**PROBLEM DETAILS**
A complete and exact copy of the data below is required.

**Items from a data source**
--------------------
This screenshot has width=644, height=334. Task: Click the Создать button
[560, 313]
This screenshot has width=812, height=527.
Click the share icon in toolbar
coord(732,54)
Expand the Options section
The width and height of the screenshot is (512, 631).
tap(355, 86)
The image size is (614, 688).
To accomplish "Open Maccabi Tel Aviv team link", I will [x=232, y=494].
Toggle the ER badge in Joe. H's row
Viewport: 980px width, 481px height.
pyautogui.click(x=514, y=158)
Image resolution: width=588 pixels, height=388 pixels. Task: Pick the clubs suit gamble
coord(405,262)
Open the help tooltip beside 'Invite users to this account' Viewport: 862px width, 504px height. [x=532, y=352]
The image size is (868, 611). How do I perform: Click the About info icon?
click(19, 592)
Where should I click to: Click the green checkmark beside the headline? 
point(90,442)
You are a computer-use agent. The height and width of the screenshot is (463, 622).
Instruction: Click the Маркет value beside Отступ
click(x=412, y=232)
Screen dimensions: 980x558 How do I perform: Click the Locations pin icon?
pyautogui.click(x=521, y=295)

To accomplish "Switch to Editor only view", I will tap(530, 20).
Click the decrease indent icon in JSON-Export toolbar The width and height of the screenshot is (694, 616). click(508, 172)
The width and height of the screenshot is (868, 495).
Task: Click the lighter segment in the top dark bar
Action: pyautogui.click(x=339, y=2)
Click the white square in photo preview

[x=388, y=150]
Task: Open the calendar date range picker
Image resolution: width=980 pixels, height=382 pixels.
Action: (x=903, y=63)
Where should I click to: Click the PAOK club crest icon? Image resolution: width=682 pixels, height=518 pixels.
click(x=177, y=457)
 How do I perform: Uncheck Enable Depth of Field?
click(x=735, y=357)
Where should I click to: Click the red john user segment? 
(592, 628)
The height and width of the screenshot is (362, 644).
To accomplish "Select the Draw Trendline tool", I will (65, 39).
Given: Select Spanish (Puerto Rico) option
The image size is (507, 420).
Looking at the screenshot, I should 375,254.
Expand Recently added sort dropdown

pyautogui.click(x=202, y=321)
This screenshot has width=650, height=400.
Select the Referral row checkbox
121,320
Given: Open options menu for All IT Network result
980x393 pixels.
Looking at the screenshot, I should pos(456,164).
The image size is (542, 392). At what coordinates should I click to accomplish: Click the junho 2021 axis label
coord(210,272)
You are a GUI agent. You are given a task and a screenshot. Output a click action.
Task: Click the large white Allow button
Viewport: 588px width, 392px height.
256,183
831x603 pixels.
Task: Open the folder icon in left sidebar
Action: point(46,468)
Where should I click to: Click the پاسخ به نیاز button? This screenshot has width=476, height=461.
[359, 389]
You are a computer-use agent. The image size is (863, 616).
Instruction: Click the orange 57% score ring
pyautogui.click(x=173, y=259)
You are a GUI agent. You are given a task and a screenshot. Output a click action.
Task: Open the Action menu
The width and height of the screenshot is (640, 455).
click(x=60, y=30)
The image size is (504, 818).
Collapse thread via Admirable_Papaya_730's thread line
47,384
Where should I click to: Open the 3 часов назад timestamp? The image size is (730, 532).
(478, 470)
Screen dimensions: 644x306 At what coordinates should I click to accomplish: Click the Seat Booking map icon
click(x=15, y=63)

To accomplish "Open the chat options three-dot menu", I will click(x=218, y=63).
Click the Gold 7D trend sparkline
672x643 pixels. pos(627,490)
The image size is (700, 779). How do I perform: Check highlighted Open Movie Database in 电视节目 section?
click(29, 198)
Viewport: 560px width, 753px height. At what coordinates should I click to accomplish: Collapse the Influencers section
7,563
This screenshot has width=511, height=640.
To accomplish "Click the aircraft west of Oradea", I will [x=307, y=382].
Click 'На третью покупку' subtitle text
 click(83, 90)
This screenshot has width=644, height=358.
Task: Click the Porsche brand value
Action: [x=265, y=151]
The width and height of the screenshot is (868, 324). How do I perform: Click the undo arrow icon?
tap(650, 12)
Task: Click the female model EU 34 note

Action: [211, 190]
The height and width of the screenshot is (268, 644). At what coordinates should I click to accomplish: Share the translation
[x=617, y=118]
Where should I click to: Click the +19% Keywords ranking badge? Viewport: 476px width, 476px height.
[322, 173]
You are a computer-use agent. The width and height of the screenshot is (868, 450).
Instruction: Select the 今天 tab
--------------------
**SOLUTION FOR THIS TASK**
This screenshot has width=644, height=334. Task: Click the Создать button
[560, 313]
This screenshot has width=812, height=527.
Click the share icon in toolbar
coord(732,54)
Expand the Options section
The width and height of the screenshot is (512, 631).
tap(355, 86)
The image size is (614, 688).
To accomplish "Open Maccabi Tel Aviv team link", I will [x=232, y=494].
Toggle the ER badge in Joe. H's row
Viewport: 980px width, 481px height.
pyautogui.click(x=514, y=158)
Image resolution: width=588 pixels, height=388 pixels. Task: Pick the clubs suit gamble
coord(405,262)
Open the help tooltip beside 'Invite users to this account' Viewport: 862px width, 504px height. [x=532, y=352]
The image size is (868, 611). How do I perform: Click the About info icon?
click(19, 592)
Where should I click to: Click the green checkmark beside the headline? 
point(90,442)
You are a computer-use agent. The height and width of the screenshot is (463, 622).
Instruction: Click the Маркет value beside Отступ
click(x=412, y=232)
Screen dimensions: 980x558 How do I perform: Click the Locations pin icon?
pyautogui.click(x=521, y=295)

To accomplish "Switch to Editor only view", I will tap(530, 20).
Click the decrease indent icon in JSON-Export toolbar The width and height of the screenshot is (694, 616). click(508, 172)
The width and height of the screenshot is (868, 495).
Task: Click the lighter segment in the top dark bar
Action: pyautogui.click(x=339, y=2)
Click the white square in photo preview

[x=388, y=150]
Task: Open the calendar date range picker
Image resolution: width=980 pixels, height=382 pixels.
Action: (x=903, y=63)
Where should I click to: Click the PAOK club crest icon? Image resolution: width=682 pixels, height=518 pixels.
click(x=177, y=457)
 How do I perform: Uncheck Enable Depth of Field?
click(x=735, y=357)
Where should I click to: Click the red john user segment? 
(592, 628)
The height and width of the screenshot is (362, 644).
To accomplish "Select the Draw Trendline tool", I will (65, 39).
Given: Select Spanish (Puerto Rico) option
The image size is (507, 420).
Looking at the screenshot, I should 375,254.
Expand Recently added sort dropdown

pyautogui.click(x=202, y=321)
This screenshot has width=650, height=400.
Select the Referral row checkbox
121,320
Given: Open options menu for All IT Network result
980x393 pixels.
Looking at the screenshot, I should pos(456,164).
The image size is (542, 392). At what coordinates should I click to accomplish: Click the junho 2021 axis label
coord(210,272)
You are a GUI agent. You are given a task and a screenshot. Output a click action.
Task: Click the large white Allow button
Viewport: 588px width, 392px height.
256,183
831x603 pixels.
Task: Open the folder icon in left sidebar
Action: point(46,468)
Where should I click to: Click the پاسخ به نیاز button? This screenshot has width=476, height=461.
[359, 389]
You are a computer-use agent. The image size is (863, 616).
Instruction: Click the orange 57% score ring
pyautogui.click(x=173, y=259)
You are a GUI agent. You are given a task and a screenshot. Output a click action.
Task: Open the Action menu
The width and height of the screenshot is (640, 455).
click(x=60, y=30)
The image size is (504, 818).
Collapse thread via Admirable_Papaya_730's thread line
47,384
Where should I click to: Open the 3 часов назад timestamp? The image size is (730, 532).
(478, 470)
Screen dimensions: 644x306 At what coordinates should I click to accomplish: Click the Seat Booking map icon
click(x=15, y=63)

To accomplish "Open the chat options three-dot menu", I will click(x=218, y=63).
Click the Gold 7D trend sparkline
672x643 pixels. pos(627,490)
The image size is (700, 779). How do I perform: Check highlighted Open Movie Database in 电视节目 section?
click(29, 198)
Viewport: 560px width, 753px height. At what coordinates should I click to accomplish: Collapse the Influencers section
7,563
This screenshot has width=511, height=640.
To accomplish "Click the aircraft west of Oradea", I will [x=307, y=382].
Click 'На третью покупку' subtitle text
 click(83, 90)
This screenshot has width=644, height=358.
Task: Click the Porsche brand value
Action: [x=265, y=151]
The width and height of the screenshot is (868, 324). How do I perform: Click the undo arrow icon?
tap(650, 12)
Task: Click the female model EU 34 note

Action: [211, 190]
The height and width of the screenshot is (268, 644). At what coordinates should I click to accomplish: Share the translation
[x=617, y=118]
Where should I click to: Click the +19% Keywords ranking badge? Viewport: 476px width, 476px height.
[322, 173]
You are a computer-use agent. The width and height of the screenshot is (868, 450).
Instruction: Select the 今天 tab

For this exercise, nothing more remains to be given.